Improving Dynamic Scaling Performance of Cassandra

Saneyasu YAMAGUCHI  Yuki MORIMITSU  

Publication
IEICE TRANSACTIONS on Information and Systems   Vol.E100-D   No.4   pp.682-692
Publication Date: 2017/04/01
Online ISSN: 1745-1361
Type of Manuscript: Special Section PAPER (Special Section on Data Engineering and Information Management)
Category: 
Keyword: 
KVS,  key-value store,  Cassandra,  page cache,  

Full Text: PDF(2.1MB)
>>Buy this Article


Summary: 
Load size for a service on the Internet changes remarkably every hour. Thus, it is expected for service system scales to change dynamically according to load size. KVS (key-value store) is a scalable DBMS (database management system) widely used in largescale Internet services.

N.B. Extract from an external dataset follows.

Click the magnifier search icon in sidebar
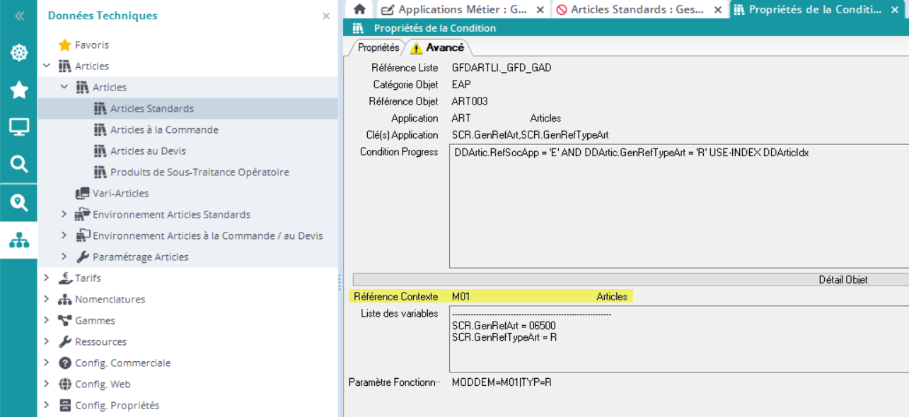This screenshot has height=417, width=909. [19, 165]
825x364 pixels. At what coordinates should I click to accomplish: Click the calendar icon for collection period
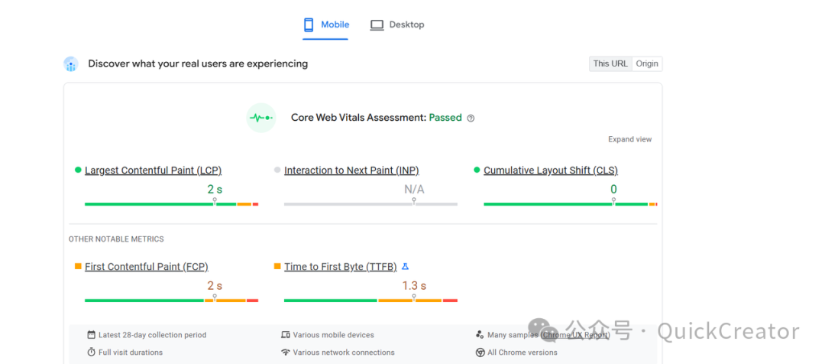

In this paper, we focus on Cassandra, a popular open-source KVS implementation, and discuss methods for improving dynamic scaling performance. First, we evaluate node joining time, which is the time to complete adding a node to a running KVS system, and show that its bottleneck process is disk I/O. Second, we analyze disk accesses in the nodes and indicate that some heavily accessed files cause a large number of disk accesses. Third, we propose two methods for improving elasticity, which means decreasing node adding and removing time, of Cassandra. One method reduces disk accesses significantly by keeping the heavily accessed file in the page cache. The other method optimizes I/O scheduler behavior. Lastly, we evaluate elasticity of our methods. Our experimental results demonstrate that the methods can improve the scaling-up and scaling-down performance of Cassandra.